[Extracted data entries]
# # # # #
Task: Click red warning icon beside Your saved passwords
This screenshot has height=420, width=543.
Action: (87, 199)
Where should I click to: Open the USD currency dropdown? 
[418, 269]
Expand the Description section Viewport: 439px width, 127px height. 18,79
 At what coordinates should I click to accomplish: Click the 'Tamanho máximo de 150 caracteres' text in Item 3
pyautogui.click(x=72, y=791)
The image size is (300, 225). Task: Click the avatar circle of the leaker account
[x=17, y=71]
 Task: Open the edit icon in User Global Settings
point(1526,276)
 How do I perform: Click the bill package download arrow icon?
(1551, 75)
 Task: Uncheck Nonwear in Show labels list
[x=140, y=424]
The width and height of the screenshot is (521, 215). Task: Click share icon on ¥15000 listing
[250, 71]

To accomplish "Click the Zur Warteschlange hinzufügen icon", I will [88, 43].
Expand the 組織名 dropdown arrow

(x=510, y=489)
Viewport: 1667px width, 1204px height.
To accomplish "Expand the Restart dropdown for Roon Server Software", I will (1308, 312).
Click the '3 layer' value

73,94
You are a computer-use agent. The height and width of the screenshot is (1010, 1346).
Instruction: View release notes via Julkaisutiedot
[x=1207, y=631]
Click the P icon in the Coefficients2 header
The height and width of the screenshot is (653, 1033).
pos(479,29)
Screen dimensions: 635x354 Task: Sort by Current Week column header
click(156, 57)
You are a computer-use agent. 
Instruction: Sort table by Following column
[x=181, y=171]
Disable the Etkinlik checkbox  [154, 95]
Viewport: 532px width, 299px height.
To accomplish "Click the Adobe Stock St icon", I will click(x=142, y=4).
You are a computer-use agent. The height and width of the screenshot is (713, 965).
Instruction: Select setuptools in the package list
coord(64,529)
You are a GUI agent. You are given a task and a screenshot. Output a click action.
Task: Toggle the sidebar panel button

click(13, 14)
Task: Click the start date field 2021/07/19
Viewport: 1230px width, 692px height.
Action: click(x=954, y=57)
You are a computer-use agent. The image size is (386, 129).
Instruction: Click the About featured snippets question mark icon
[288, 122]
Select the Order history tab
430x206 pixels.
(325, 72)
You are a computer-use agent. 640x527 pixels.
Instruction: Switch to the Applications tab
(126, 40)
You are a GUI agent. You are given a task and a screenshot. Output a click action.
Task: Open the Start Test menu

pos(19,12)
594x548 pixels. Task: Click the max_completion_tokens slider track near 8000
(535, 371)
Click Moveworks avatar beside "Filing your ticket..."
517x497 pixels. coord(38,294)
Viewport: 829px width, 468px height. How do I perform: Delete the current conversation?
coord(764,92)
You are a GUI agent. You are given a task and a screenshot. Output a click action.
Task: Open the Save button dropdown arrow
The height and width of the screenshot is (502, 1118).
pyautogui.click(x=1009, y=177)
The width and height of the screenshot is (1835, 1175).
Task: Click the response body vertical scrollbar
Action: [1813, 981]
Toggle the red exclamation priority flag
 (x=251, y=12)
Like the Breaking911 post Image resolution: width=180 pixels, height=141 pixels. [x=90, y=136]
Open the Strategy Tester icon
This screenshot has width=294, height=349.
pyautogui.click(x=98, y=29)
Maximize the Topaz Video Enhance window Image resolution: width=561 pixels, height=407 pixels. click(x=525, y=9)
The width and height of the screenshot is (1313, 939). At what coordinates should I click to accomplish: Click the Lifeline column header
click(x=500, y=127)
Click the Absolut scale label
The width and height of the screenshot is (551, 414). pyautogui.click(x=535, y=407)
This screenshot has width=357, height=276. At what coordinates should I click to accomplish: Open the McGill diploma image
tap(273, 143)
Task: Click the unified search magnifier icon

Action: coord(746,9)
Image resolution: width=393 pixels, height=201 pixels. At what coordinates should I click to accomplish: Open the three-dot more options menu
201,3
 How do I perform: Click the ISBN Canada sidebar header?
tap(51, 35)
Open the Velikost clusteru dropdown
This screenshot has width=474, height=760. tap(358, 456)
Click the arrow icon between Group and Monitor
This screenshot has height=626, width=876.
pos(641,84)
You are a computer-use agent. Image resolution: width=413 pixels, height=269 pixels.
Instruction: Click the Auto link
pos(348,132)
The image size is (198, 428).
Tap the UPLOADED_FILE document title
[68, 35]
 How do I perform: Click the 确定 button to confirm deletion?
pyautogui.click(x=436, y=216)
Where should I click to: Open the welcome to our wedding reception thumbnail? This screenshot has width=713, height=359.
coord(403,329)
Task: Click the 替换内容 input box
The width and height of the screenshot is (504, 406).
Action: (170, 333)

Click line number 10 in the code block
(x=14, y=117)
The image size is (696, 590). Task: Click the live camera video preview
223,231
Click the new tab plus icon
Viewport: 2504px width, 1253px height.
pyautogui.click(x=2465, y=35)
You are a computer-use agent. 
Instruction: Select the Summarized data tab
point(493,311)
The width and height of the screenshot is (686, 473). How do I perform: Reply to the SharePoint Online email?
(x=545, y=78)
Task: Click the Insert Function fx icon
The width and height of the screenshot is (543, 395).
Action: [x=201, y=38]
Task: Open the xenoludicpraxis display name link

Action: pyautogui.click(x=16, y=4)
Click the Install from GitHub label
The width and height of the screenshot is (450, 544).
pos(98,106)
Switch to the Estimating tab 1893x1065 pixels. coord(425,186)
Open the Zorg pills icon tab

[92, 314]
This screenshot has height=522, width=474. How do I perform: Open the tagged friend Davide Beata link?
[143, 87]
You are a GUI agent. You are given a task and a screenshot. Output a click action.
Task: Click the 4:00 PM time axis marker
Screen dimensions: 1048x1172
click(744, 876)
# # # # #
Task statement:
Convert the rows above into a JSON list of strings with one string per line, leaving out blank lines.

Completed task:
[
  "Task: Click red warning icon beside Your saved passwords",
  "This screenshot has height=420, width=543.",
  "Action: (87, 199)",
  "Where should I click to: Open the USD currency dropdown? ",
  "[418, 269]",
  "Expand the Description section Viewport: 439px width, 127px height. 18,79",
  " At what coordinates should I click to accomplish: Click the 'Tamanho máximo de 150 caracteres' text in Item 3",
  "pyautogui.click(x=72, y=791)",
  "The image size is (300, 225). Task: Click the avatar circle of the leaker account",
  "[x=17, y=71]",
  " Task: Open the edit icon in User Global Settings",
  "point(1526,276)",
  " How do I perform: Click the bill package download arrow icon?",
  "(1551, 75)",
  " Task: Uncheck Nonwear in Show labels list",
  "[x=140, y=424]",
  "The width and height of the screenshot is (521, 215). Task: Click share icon on ¥15000 listing",
  "[250, 71]",
  "To accomplish \"Click the Zur Warteschlange hinzufügen icon\", I will [88, 43].",
  "Expand the 組織名 dropdown arrow",
  "(x=510, y=489)",
  "Viewport: 1667px width, 1204px height.",
  "To accomplish \"Expand the Restart dropdown for Roon Server Software\", I will (1308, 312).",
  "Click the '3 layer' value",
  "73,94",
  "You are a computer-use agent. The height and width of the screenshot is (1010, 1346).",
  "Instruction: View release notes via Julkaisutiedot",
  "[x=1207, y=631]",
  "Click the P icon in the Coefficients2 header",
  "The height and width of the screenshot is (653, 1033).",
  "pos(479,29)",
  "Screen dimensions: 635x354 Task: Sort by Current Week column header",
  "click(156, 57)",
  "You are a computer-use agent. ",
  "Instruction: Sort table by Following column",
  "[x=181, y=171]",
  "Disable the Etkinlik checkbox  [154, 95]",
  "Viewport: 532px width, 299px height.",
  "To accomplish \"Click the Adobe Stock St icon\", I will click(x=142, y=4).",
  "You are a computer-use agent. The height and width of the screenshot is (713, 965).",
  "Instruction: Select setuptools in the package list",
  "coord(64,529)",
  "You are a GUI agent. You are given a task and a screenshot. Output a click action.",
  "Task: Toggle the sidebar panel button",
  "click(13, 14)",
  "Task: Click the start date field 2021/07/19",
  "Viewport: 1230px width, 692px height.",
  "Action: click(x=954, y=57)",
  "You are a computer-use agent. The image size is (386, 129).",
  "Instruction: Click the About featured snippets question mark icon",
  "[288, 122]",
  "Select the Order history tab",
  "430x206 pixels.",
  "(325, 72)",
  "You are a computer-use agent. 640x527 pixels.",
  "Instruction: Switch to the Applications tab",
  "(126, 40)",
  "You are a GUI agent. You are given a task and a screenshot. Output a click action.",
  "Task: Open the Start Test menu",
  "pos(19,12)",
  "594x548 pixels. Task: Click the max_completion_tokens slider track near 8000",
  "(535, 371)",
  "Click Moveworks avatar beside \"Filing your ticket...\"",
  "517x497 pixels. coord(38,294)",
  "Viewport: 829px width, 468px height. How do I perform: Delete the current conversation?",
  "coord(764,92)",
  "You are a GUI agent. You are given a task and a screenshot. Output a click action.",
  "Task: Open the Save button dropdown arrow",
  "The height and width of the screenshot is (502, 1118).",
  "pyautogui.click(x=1009, y=177)",
  "The width and height of the screenshot is (1835, 1175).",
  "Task: Click the response body vertical scrollbar",
  "Action: [1813, 981]",
  "Toggle the red exclamation priority flag",
  " (x=251, y=12)",
  "Like the Breaking911 post Image resolution: width=180 pixels, height=141 pixels. [x=90, y=136]",
  "Open the Strategy Tester icon",
  "This screenshot has width=294, height=349.",
  "pyautogui.click(x=98, y=29)",
  "Maximize the Topaz Video Enhance window Image resolution: width=561 pixels, height=407 pixels. click(x=525, y=9)",
  "The width and height of the screenshot is (1313, 939). At what coordinates should I click to accomplish: Click the Lifeline column header",
  "click(x=500, y=127)",
  "Click the Absolut scale label",
  "The width and height of the screenshot is (551, 414). pyautogui.click(x=535, y=407)",
  "This screenshot has width=357, height=276. At what coordinates should I click to accomplish: Open the McGill diploma image",
  "tap(273, 143)",
  "Task: Click the unified search magnifier icon",
  "Action: coord(746,9)",
  "Image resolution: width=393 pixels, height=201 pixels. At what coordinates should I click to accomplish: Open the three-dot more options menu",
  "201,3",
  " How do I perform: Click the ISBN Canada sidebar header?",
  "tap(51, 35)",
  "Open the Velikost clusteru dropdown",
  "This screenshot has width=474, height=760. tap(358, 456)",
  "Click the arrow icon between Group and Monitor",
  "This screenshot has height=626, width=876.",
  "pos(641,84)",
  "You are a computer-use agent. Image resolution: width=413 pixels, height=269 pixels.",
  "Instruction: Click the Auto link",
  "pos(348,132)",
  "The image size is (198, 428).",
  "Tap the UPLOADED_FILE document title",
  "[68, 35]",
  " How do I perform: Click the 确定 button to confirm deletion?",
  "pyautogui.click(x=436, y=216)",
  "Where should I click to: Open the welcome to our wedding reception thumbnail? This screenshot has width=713, height=359.",
  "coord(403,329)",
  "Task: Click the 替换内容 input box",
  "The width and height of the screenshot is (504, 406).",
  "Action: (170, 333)",
  "Click line number 10 in the code block",
  "(x=14, y=117)",
  "The image size is (696, 590). Task: Click the live camera video preview",
  "223,231",
  "Click the new tab plus icon",
  "Viewport: 2504px width, 1253px height.",
  "pyautogui.click(x=2465, y=35)",
  "You are a computer-use agent. ",
  "Instruction: Select the Summarized data tab",
  "point(493,311)",
  "The width and height of the screenshot is (686, 473). How do I perform: Reply to the SharePoint Online email?",
  "(x=545, y=78)",
  "Task: Click the Insert Function fx icon",
  "The width and height of the screenshot is (543, 395).",
  "Action: [x=201, y=38]",
  "Task: Open the xenoludicpraxis display name link",
  "Action: pyautogui.click(x=16, y=4)",
  "Click the Install from GitHub label",
  "The width and height of the screenshot is (450, 544).",
  "pos(98,106)",
  "Switch to the Estimating tab 1893x1065 pixels. coord(425,186)",
  "Open the Zorg pills icon tab",
  "[92, 314]",
  "This screenshot has height=522, width=474. How do I perform: Open the tagged friend Davide Beata link?",
  "[143, 87]",
  "You are a GUI agent. You are given a task and a screenshot. Output a click action.",
  "Task: Click the 4:00 PM time axis marker",
  "Screen dimensions: 1048x1172",
  "click(744, 876)"
]